### WHAT THE TASK REQUIRES
From the material beneath, pull every line with the word "agent".

### EXCERPTED DATA

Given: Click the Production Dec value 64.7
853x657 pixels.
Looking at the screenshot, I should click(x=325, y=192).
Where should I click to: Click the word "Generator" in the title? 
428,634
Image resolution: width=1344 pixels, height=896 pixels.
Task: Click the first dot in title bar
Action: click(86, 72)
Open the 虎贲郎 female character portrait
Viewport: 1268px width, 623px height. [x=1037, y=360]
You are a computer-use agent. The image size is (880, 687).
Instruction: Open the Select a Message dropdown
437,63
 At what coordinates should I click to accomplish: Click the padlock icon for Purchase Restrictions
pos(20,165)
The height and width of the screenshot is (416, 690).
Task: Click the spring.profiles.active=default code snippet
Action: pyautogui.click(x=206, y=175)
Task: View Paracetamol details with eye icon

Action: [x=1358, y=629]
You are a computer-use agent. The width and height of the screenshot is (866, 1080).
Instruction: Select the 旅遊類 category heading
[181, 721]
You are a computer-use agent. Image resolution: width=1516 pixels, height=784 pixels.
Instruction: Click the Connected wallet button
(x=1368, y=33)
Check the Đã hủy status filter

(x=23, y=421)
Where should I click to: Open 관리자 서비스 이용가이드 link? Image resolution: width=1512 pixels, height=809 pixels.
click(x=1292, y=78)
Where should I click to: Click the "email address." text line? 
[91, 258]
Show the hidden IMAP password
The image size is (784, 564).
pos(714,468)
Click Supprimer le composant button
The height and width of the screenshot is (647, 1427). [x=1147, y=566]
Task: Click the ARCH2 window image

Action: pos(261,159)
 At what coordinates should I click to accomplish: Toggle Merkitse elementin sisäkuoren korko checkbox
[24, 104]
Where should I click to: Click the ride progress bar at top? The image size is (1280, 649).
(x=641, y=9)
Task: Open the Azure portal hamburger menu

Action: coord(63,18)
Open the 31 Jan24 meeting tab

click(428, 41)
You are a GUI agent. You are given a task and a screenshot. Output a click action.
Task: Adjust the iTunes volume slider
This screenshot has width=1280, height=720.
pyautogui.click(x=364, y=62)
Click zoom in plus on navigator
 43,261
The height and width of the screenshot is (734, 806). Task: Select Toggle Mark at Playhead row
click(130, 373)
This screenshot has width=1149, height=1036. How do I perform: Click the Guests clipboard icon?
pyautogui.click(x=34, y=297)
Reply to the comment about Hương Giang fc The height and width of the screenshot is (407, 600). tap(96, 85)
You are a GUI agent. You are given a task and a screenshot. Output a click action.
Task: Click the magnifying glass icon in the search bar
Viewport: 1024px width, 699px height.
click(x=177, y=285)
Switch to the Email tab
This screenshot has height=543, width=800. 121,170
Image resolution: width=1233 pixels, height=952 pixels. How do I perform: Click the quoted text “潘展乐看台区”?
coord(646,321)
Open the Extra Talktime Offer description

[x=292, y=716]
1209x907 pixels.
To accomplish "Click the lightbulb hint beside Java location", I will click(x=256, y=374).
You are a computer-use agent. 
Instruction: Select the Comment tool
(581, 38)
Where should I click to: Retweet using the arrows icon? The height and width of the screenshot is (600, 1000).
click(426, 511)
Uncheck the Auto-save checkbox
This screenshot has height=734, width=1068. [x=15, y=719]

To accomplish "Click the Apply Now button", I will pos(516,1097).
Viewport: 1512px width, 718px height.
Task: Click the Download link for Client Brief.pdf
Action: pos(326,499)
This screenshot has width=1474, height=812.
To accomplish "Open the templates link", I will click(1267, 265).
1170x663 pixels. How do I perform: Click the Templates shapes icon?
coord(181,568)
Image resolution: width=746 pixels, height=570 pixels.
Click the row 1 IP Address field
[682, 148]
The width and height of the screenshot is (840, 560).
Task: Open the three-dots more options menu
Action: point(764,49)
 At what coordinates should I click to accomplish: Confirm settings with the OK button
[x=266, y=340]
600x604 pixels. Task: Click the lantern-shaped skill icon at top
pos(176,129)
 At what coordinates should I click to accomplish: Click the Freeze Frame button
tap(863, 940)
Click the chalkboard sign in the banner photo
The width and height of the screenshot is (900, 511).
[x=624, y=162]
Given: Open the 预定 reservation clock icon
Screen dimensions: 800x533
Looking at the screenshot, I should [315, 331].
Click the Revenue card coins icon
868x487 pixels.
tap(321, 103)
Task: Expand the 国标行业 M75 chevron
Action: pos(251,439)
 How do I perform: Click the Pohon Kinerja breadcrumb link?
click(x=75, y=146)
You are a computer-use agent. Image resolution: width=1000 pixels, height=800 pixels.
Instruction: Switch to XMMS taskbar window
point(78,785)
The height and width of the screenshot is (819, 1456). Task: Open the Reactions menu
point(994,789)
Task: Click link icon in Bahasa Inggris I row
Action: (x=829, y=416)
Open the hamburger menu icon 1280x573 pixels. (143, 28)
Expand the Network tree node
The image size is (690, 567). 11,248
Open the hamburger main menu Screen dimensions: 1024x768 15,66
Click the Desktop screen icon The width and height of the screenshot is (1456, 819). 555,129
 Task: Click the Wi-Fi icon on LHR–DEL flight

### ANSWER SPACE
You are a computer-use agent. The image size is (880, 687).
You are a computer-use agent. The width and height of the screenshot is (866, 1080).
You are a computer-use agent. Image resolution: width=1516 pixels, height=784 pixels.
You are a GUI agent. You are given a task and a screenshot. Output a click action.
You are a GUI agent. You are given a task and a screenshot. Output a click action.
You are a computer-use agent. 
You are a computer-use agent. Image resolution: width=1000 pixels, height=800 pixels.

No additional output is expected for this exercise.